Нужда глодала нашу семью, как голодная собака кость. Надежды на устройство собственного угла и какого-нибудь своего хозяйства окончательно угасли. Оставалось одно — продать пасеку и идти куда-нибудь на заработки. Особенно тяготило отца ожидание распоряжения хозяина о нашем выселении из дома, которое могло прийти в любой день зимы.
И вот тут, в нехорошее время, к нам приехал дядя Иван. Братья приезжали к отцу и раньше, хотя и не так часто. Их приезд всегда сопровождался большой радостью и весельем.
Низкорослый, щуплый, с выпирающими вперед зубами, болезненный с виду дядя Игнат своей бойкой орловской скороговоркой вносил в нашу семью оживление и всегда заражал отца каким-нибудь новым неосуществимым прожектом, который, по его мнению, мог раз и навсегда прикончить нужду. То он предлагал участие в какой-то денежной лотерее, будто бы сулившей громадный выигрыш, то советовал развести под Ростовом какой-то сад и сбывать фрукты на базар, то разводить кур и гусей.
Направление его ума определялось близостью делового торгового центра и занятием жены. Железнодорожная будка, в которой дядя Игнат служил путевым сторожем, стояла в четырех верстах от Ростова. Жена его, бойкая практичная казачка, торговала на базаре разной молочной снедью и выращиваемыми летом и осенью редисом, луком и прочей огородной зеленью.

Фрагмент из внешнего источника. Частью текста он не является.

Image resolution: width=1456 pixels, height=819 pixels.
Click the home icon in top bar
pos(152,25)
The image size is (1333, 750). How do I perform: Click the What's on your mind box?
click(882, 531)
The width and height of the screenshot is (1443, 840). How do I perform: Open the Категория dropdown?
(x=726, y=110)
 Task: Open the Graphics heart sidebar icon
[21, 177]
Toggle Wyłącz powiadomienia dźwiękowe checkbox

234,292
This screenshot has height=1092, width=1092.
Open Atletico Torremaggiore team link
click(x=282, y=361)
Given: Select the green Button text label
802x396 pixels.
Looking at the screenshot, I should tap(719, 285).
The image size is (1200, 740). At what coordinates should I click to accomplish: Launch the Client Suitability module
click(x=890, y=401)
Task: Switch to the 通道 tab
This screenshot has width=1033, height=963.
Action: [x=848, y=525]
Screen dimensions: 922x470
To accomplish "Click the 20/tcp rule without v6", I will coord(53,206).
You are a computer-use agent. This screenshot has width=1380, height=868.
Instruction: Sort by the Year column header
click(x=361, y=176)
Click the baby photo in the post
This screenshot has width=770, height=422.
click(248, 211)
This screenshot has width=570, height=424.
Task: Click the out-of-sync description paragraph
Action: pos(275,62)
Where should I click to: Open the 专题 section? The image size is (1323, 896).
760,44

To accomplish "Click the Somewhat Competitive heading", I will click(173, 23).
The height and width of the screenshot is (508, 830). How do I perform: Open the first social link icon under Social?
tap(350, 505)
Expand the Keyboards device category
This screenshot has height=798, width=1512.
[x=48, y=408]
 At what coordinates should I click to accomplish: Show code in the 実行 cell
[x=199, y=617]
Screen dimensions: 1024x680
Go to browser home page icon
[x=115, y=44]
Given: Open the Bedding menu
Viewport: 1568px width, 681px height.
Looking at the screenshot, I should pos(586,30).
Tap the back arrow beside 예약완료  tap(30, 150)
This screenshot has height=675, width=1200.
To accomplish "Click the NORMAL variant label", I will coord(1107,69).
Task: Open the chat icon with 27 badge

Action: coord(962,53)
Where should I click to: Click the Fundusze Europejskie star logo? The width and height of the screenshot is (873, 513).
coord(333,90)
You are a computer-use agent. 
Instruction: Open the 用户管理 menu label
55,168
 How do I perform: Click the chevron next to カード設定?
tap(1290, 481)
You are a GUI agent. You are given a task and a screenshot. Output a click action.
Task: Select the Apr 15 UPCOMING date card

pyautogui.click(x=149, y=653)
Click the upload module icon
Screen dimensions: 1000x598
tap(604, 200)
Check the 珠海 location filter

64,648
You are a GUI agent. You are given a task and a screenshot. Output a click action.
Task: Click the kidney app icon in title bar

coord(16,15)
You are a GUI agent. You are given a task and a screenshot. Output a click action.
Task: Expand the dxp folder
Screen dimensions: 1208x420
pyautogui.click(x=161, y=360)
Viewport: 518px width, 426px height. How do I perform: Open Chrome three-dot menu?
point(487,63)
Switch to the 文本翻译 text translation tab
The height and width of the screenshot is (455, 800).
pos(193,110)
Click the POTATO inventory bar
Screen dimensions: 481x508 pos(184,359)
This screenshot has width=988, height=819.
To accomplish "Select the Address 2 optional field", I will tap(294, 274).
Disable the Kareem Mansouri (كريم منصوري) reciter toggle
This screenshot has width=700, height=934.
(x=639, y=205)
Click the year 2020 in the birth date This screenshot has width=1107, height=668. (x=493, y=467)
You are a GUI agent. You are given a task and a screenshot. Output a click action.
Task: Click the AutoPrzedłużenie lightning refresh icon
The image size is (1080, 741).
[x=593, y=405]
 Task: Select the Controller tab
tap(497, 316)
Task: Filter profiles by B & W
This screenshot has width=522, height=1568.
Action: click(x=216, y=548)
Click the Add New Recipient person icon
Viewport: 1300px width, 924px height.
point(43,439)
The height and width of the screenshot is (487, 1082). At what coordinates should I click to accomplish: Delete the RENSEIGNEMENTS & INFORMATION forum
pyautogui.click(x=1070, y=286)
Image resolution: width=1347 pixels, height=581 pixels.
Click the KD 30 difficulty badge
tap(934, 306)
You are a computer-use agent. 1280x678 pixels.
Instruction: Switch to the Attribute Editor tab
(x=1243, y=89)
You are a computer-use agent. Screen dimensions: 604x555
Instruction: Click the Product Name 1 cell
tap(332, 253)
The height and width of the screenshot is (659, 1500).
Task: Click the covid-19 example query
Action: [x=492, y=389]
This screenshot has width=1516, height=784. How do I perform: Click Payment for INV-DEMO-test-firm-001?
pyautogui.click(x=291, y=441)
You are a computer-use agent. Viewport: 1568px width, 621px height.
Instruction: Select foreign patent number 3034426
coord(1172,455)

К сожалению, ни один прожект, предложенный дядей Игнатом, не увенчался для отца успехом. Он пробовал возить в город огурцы, и помидоры, и яйца, но почему-то выручка никогда не окупала расходов. Объяснялось это, может быть, совершенной непрактичностью отца в торговых делах. Единственное, что было ему по душе, — это продавать мед, чистейший, без всякой примеси, на лакомство людям, но это случалось не всегда — только во взяточные годы.
Соблазнившись посулами дяди Игната, отец приобрел и два билета денежной лотереи, кажется, стоимостью в пятьдесят копеек каждый. Но никаких десяти тысяч рублей не выиграл, билеты так и пролежали в сундуке до самой Октябрьской революции, пока их не выбросили с прочим ненужным хламом.